+++ Available data +++
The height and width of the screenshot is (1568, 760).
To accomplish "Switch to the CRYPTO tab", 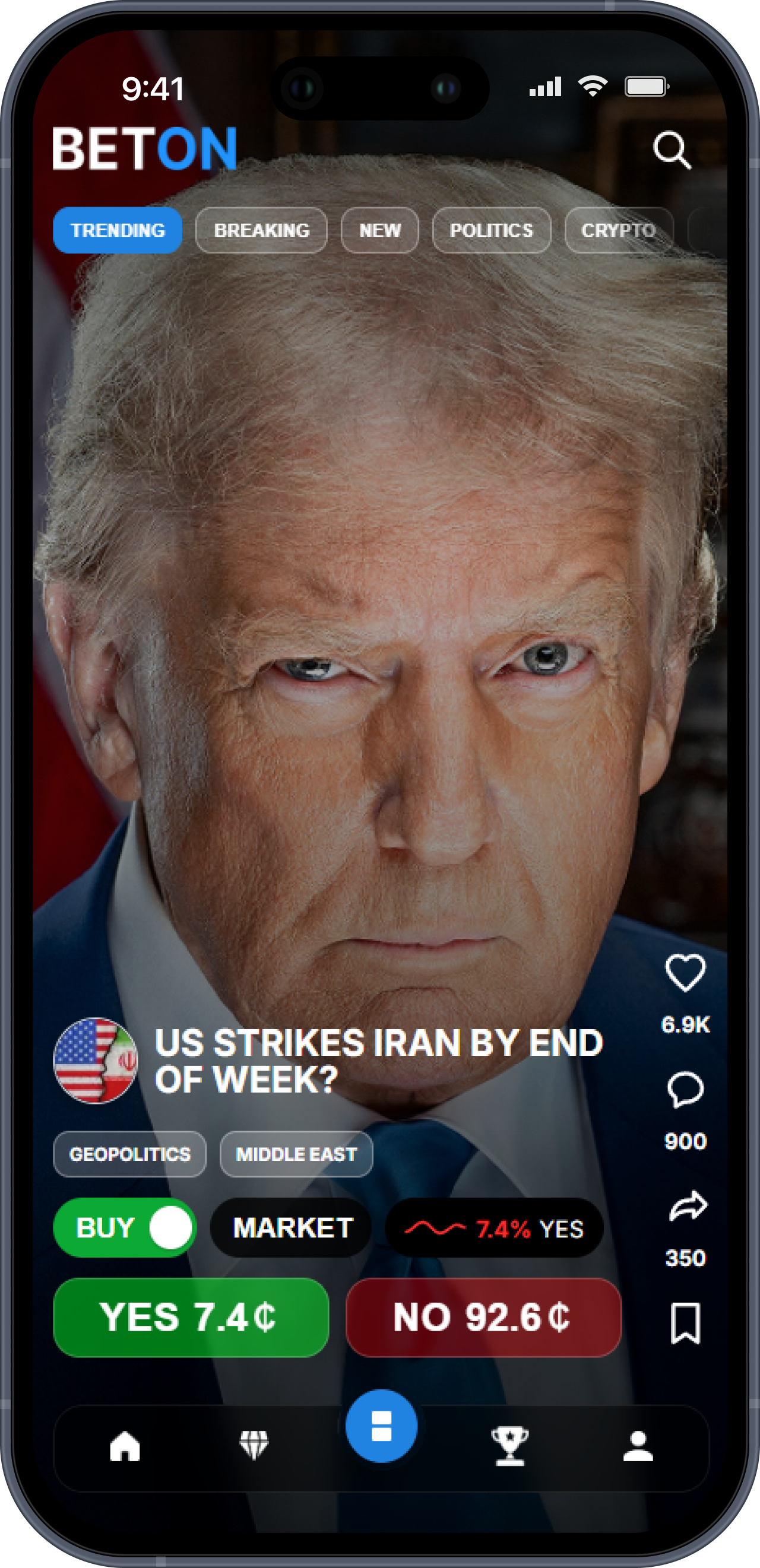I will pos(619,230).
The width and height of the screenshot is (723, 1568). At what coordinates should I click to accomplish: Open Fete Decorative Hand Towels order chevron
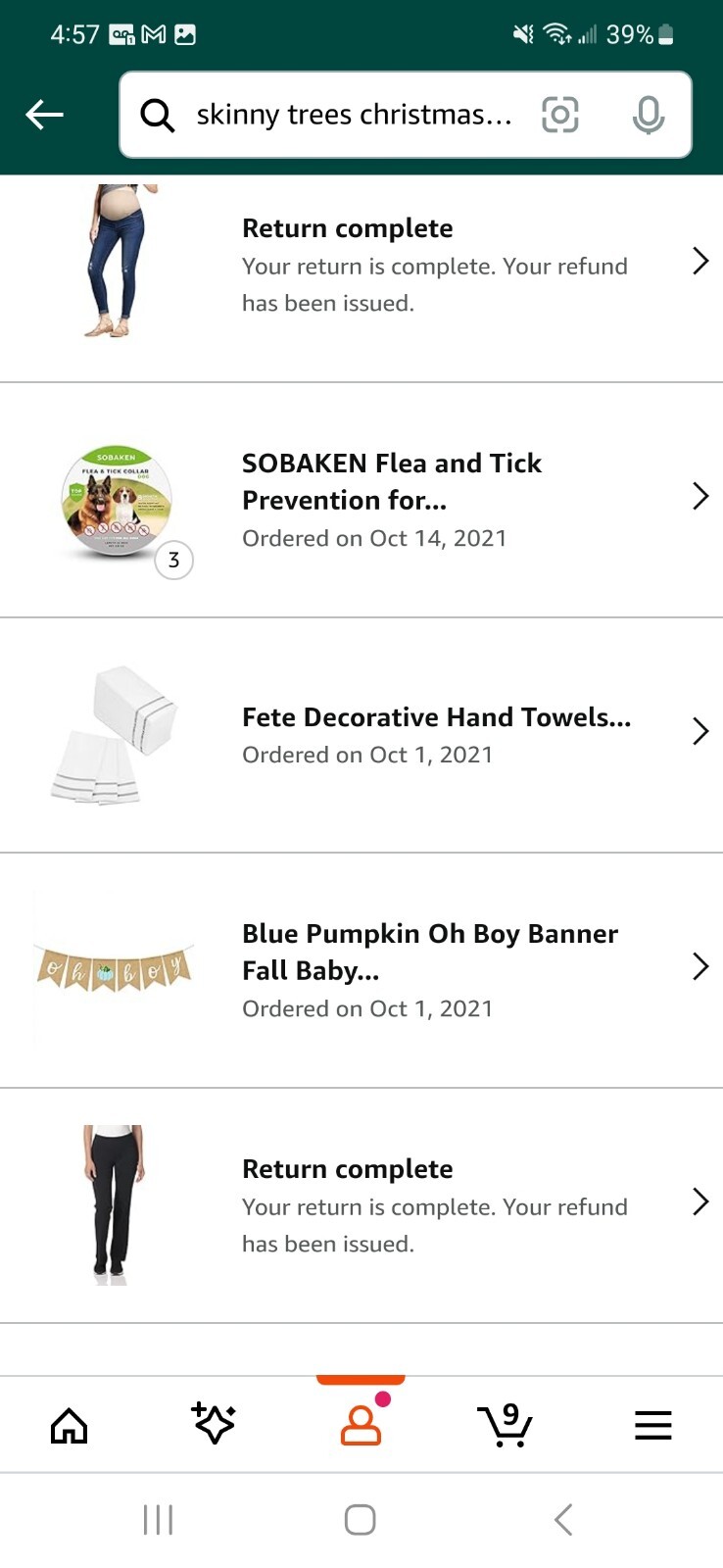(x=699, y=732)
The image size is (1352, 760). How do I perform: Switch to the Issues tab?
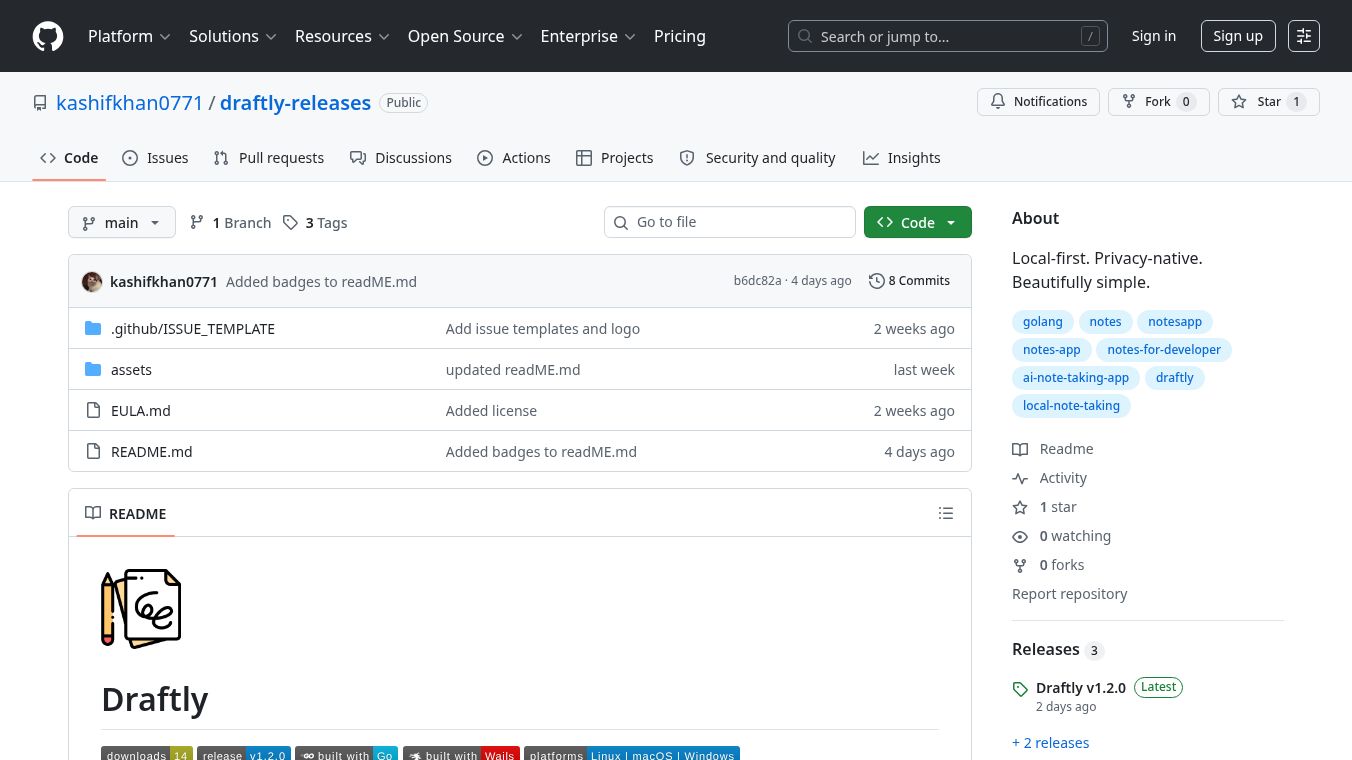point(155,158)
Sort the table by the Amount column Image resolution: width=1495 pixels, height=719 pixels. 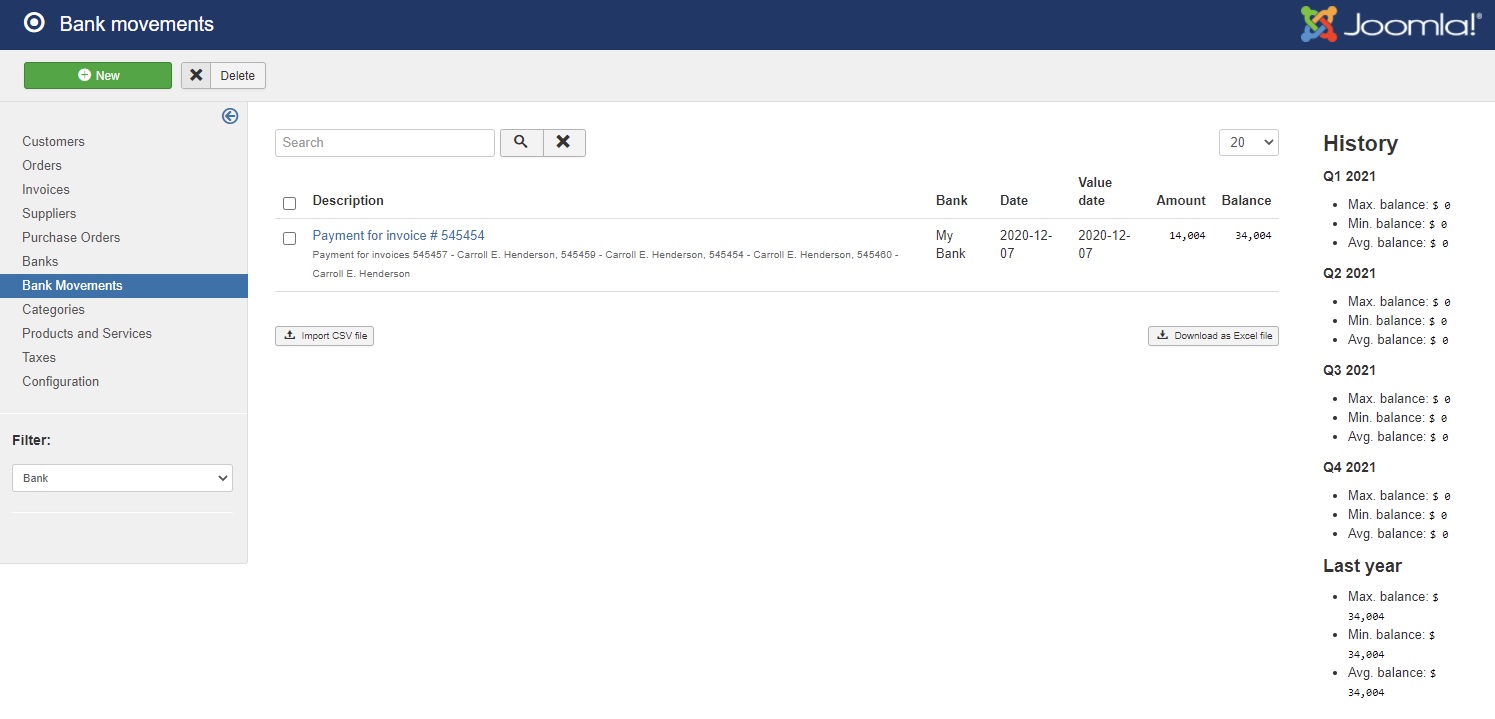point(1180,200)
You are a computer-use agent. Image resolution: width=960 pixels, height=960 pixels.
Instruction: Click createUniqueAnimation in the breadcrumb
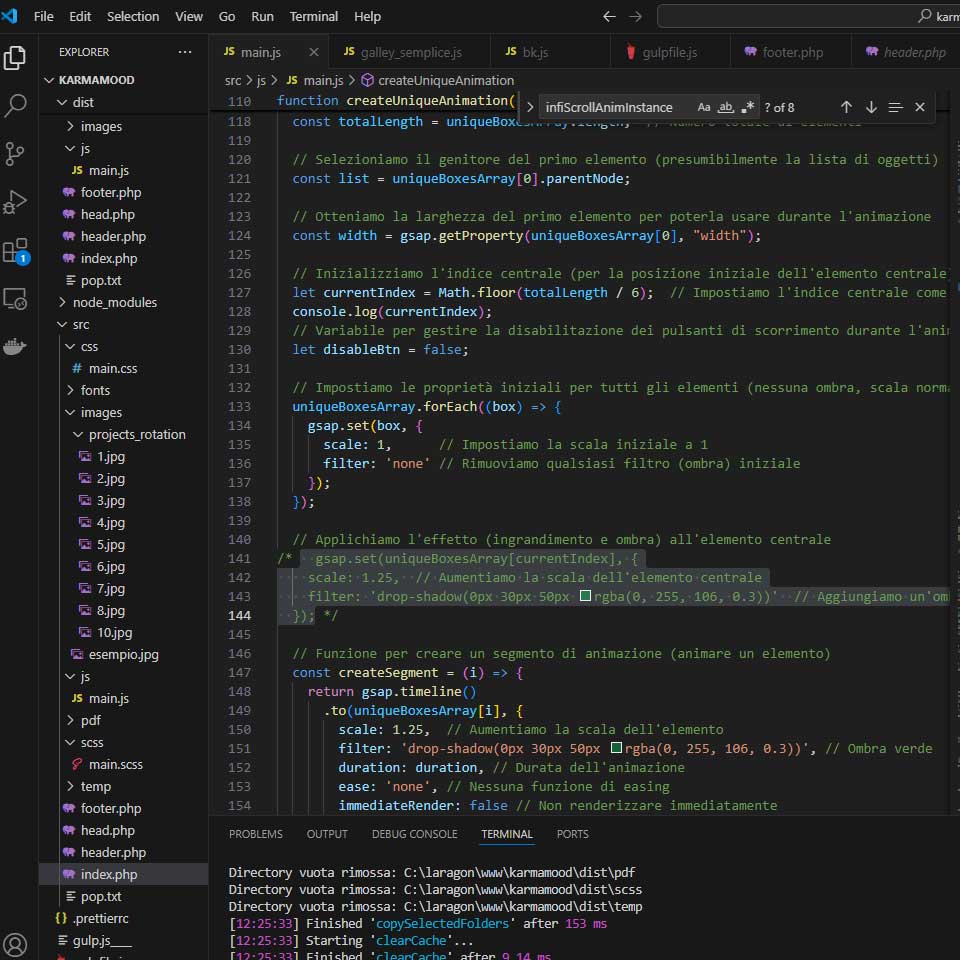click(445, 80)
+++
Short task =
Convert the listing into a Markdown table with the columns n and Line, starting at the line that contains "You are a computer-use" and ending at the last line of the listing. Give each line its own numbered row, skip blank lines, and leave the pictures out.

Written solution =
| n | Line |
|---|---|
| 1 | You are a computer-use agent. Image resolution: width=960 pixels, height=960 pixels. |
| 2 | Instruction: Click createUniqueAnimation in the breadcrumb |
| 3 | click(445, 80) |